**What is expected**
Reproduce every one of the rows below word for word, line by line, without changing anything.

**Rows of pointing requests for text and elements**
• • • •

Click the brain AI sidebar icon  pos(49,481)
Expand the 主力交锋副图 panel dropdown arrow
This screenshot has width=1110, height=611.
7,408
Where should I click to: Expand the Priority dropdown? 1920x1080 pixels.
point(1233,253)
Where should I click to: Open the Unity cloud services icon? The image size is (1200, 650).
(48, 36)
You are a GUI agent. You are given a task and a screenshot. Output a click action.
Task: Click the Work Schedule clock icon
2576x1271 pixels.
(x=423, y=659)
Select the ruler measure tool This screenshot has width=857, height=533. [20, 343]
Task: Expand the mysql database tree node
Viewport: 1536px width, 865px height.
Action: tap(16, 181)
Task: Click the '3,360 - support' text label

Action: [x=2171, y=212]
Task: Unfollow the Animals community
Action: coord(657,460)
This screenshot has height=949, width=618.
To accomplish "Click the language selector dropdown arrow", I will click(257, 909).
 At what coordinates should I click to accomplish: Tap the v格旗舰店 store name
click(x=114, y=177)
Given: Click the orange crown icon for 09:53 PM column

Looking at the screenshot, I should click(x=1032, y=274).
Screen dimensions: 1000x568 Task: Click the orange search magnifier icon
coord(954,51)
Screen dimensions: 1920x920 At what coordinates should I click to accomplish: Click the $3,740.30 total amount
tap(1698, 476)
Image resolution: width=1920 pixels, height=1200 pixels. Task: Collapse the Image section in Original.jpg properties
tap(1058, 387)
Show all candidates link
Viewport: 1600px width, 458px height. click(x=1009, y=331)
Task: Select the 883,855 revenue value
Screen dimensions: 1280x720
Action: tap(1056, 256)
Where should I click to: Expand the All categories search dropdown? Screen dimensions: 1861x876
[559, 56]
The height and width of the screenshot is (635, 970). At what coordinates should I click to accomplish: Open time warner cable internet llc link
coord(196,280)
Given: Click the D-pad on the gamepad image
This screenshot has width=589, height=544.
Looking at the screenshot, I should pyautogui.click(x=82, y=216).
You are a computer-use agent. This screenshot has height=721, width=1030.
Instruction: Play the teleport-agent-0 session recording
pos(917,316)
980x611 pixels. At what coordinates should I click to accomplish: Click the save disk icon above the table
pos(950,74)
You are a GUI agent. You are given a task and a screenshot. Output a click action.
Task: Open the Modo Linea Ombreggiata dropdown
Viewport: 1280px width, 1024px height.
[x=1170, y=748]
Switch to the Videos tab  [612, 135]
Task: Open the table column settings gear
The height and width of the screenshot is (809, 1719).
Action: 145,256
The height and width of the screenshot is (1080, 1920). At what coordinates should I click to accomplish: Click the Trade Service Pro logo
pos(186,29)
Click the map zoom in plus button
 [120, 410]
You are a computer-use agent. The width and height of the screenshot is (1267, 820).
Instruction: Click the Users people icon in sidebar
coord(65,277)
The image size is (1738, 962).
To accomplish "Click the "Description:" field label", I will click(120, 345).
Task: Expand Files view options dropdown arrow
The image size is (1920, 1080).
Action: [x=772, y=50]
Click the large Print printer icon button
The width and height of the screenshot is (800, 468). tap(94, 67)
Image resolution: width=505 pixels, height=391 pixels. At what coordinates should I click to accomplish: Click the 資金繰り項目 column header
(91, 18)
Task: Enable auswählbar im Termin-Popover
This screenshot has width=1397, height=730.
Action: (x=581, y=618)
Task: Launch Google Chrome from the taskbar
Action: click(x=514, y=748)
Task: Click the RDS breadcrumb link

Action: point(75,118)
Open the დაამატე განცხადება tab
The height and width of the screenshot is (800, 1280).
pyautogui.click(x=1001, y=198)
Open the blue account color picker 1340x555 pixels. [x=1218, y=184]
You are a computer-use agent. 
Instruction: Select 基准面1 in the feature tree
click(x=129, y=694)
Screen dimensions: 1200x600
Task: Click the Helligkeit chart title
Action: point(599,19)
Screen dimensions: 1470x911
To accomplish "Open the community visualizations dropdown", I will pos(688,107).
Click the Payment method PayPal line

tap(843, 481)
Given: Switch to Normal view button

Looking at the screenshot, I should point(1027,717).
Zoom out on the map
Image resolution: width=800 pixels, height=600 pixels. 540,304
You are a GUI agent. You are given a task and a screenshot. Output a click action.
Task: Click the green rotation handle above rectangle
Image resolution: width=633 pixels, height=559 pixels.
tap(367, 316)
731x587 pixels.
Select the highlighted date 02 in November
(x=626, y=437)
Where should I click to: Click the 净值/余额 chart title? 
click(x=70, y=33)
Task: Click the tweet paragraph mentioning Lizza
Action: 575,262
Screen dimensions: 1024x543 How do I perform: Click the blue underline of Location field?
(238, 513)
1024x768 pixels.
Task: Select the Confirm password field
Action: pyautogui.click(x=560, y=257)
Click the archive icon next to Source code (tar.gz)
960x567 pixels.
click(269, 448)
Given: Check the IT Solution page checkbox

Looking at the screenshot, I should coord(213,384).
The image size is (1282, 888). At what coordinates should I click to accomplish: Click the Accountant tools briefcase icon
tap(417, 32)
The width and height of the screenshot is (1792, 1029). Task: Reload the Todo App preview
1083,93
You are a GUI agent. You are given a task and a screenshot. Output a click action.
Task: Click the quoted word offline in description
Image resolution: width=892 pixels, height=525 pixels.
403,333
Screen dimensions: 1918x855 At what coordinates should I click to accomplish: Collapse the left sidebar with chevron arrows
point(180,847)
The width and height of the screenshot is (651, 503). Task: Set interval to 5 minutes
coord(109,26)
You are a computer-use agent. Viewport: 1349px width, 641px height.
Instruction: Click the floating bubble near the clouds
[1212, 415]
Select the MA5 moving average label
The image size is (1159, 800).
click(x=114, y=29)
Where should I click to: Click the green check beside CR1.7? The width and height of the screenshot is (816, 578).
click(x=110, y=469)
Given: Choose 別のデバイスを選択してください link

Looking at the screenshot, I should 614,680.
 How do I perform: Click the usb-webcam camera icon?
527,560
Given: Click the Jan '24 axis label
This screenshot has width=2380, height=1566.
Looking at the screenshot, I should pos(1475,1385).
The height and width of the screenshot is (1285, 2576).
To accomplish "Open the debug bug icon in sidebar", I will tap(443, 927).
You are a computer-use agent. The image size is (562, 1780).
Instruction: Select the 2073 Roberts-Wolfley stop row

• • • •

**Full answer**
Click the brain AI sidebar icon  pos(49,481)
Expand the 主力交锋副图 panel dropdown arrow
This screenshot has width=1110, height=611.
7,408
Where should I click to: Expand the Priority dropdown? 1920x1080 pixels.
point(1233,253)
Where should I click to: Open the Unity cloud services icon? The image size is (1200, 650).
(48, 36)
You are a GUI agent. You are given a task and a screenshot. Output a click action.
Task: Click the Work Schedule clock icon
2576x1271 pixels.
(x=423, y=659)
Select the ruler measure tool This screenshot has width=857, height=533. [20, 343]
Task: Expand the mysql database tree node
Viewport: 1536px width, 865px height.
Action: tap(16, 181)
Task: Click the '3,360 - support' text label

Action: [x=2171, y=212]
Task: Unfollow the Animals community
Action: coord(657,460)
This screenshot has height=949, width=618.
To accomplish "Click the language selector dropdown arrow", I will click(257, 909).
 At what coordinates should I click to accomplish: Tap the v格旗舰店 store name
click(x=114, y=177)
Given: Click the orange crown icon for 09:53 PM column

Looking at the screenshot, I should click(x=1032, y=274).
Screen dimensions: 1000x568 Task: Click the orange search magnifier icon
coord(954,51)
Screen dimensions: 1920x920 At what coordinates should I click to accomplish: Click the $3,740.30 total amount
tap(1698, 476)
Image resolution: width=1920 pixels, height=1200 pixels. Task: Collapse the Image section in Original.jpg properties
tap(1058, 387)
Show all candidates link
Viewport: 1600px width, 458px height. click(x=1009, y=331)
Task: Select the 883,855 revenue value
Screen dimensions: 1280x720
Action: tap(1056, 256)
Where should I click to: Expand the All categories search dropdown? Screen dimensions: 1861x876
[559, 56]
The height and width of the screenshot is (635, 970). At what coordinates should I click to accomplish: Open time warner cable internet llc link
coord(196,280)
Given: Click the D-pad on the gamepad image
This screenshot has width=589, height=544.
Looking at the screenshot, I should pyautogui.click(x=82, y=216).
You are a computer-use agent. This screenshot has height=721, width=1030.
Instruction: Play the teleport-agent-0 session recording
pos(917,316)
980x611 pixels. At what coordinates should I click to accomplish: Click the save disk icon above the table
pos(950,74)
You are a GUI agent. You are given a task and a screenshot. Output a click action.
Task: Open the Modo Linea Ombreggiata dropdown
Viewport: 1280px width, 1024px height.
[x=1170, y=748]
Switch to the Videos tab  [612, 135]
Task: Open the table column settings gear
The height and width of the screenshot is (809, 1719).
Action: 145,256
The height and width of the screenshot is (1080, 1920). At what coordinates should I click to accomplish: Click the Trade Service Pro logo
pos(186,29)
Click the map zoom in plus button
 [120, 410]
You are a computer-use agent. The width and height of the screenshot is (1267, 820).
Instruction: Click the Users people icon in sidebar
coord(65,277)
The image size is (1738, 962).
To accomplish "Click the "Description:" field label", I will click(120, 345).
Task: Expand Files view options dropdown arrow
The image size is (1920, 1080).
Action: [x=772, y=50]
Click the large Print printer icon button
The width and height of the screenshot is (800, 468). tap(94, 67)
Image resolution: width=505 pixels, height=391 pixels. At what coordinates should I click to accomplish: Click the 資金繰り項目 column header
(91, 18)
Task: Enable auswählbar im Termin-Popover
This screenshot has width=1397, height=730.
Action: (x=581, y=618)
Task: Launch Google Chrome from the taskbar
Action: click(x=514, y=748)
Task: Click the RDS breadcrumb link

Action: point(75,118)
Open the დაამატე განცხადება tab
The height and width of the screenshot is (800, 1280).
pyautogui.click(x=1001, y=198)
Open the blue account color picker 1340x555 pixels. [x=1218, y=184]
You are a computer-use agent. 
Instruction: Select 基准面1 in the feature tree
click(x=129, y=694)
Screen dimensions: 1200x600
Task: Click the Helligkeit chart title
Action: point(599,19)
Screen dimensions: 1470x911
To accomplish "Open the community visualizations dropdown", I will pos(688,107).
Click the Payment method PayPal line

tap(843, 481)
Given: Switch to Normal view button

Looking at the screenshot, I should point(1027,717).
Zoom out on the map
Image resolution: width=800 pixels, height=600 pixels. 540,304
You are a GUI agent. You are given a task and a screenshot. Output a click action.
Task: Click the green rotation handle above rectangle
Image resolution: width=633 pixels, height=559 pixels.
tap(367, 316)
731x587 pixels.
Select the highlighted date 02 in November
(x=626, y=437)
Where should I click to: Click the 净值/余额 chart title? 
click(x=70, y=33)
Task: Click the tweet paragraph mentioning Lizza
Action: 575,262
Screen dimensions: 1024x543 How do I perform: Click the blue underline of Location field?
(238, 513)
1024x768 pixels.
Task: Select the Confirm password field
Action: pyautogui.click(x=560, y=257)
Click the archive icon next to Source code (tar.gz)
960x567 pixels.
click(269, 448)
Given: Check the IT Solution page checkbox

Looking at the screenshot, I should coord(213,384).
The image size is (1282, 888). At what coordinates should I click to accomplish: Click the Accountant tools briefcase icon
tap(417, 32)
The width and height of the screenshot is (1792, 1029). Task: Reload the Todo App preview
1083,93
You are a GUI agent. You are given a task and a screenshot. Output a click action.
Task: Click the quoted word offline in description
Image resolution: width=892 pixels, height=525 pixels.
403,333
Screen dimensions: 1918x855 At what coordinates should I click to accomplish: Collapse the left sidebar with chevron arrows
point(180,847)
The width and height of the screenshot is (651, 503). Task: Set interval to 5 minutes
coord(109,26)
You are a computer-use agent. Viewport: 1349px width, 641px height.
Instruction: Click the floating bubble near the clouds
[1212, 415]
Select the MA5 moving average label
The image size is (1159, 800).
click(x=114, y=29)
Where should I click to: Click the green check beside CR1.7? The width and height of the screenshot is (816, 578).
click(x=110, y=469)
Given: Choose 別のデバイスを選択してください link

Looking at the screenshot, I should 614,680.
 How do I perform: Click the usb-webcam camera icon?
527,560
Given: Click the Jan '24 axis label
This screenshot has width=2380, height=1566.
Looking at the screenshot, I should pos(1475,1385).
The height and width of the screenshot is (1285, 2576).
To accomplish "Open the debug bug icon in sidebar", I will tap(443, 927).
You are a computer-use agent. The image size is (562, 1780).
Instruction: Select the 2073 Roberts-Wolfley stop row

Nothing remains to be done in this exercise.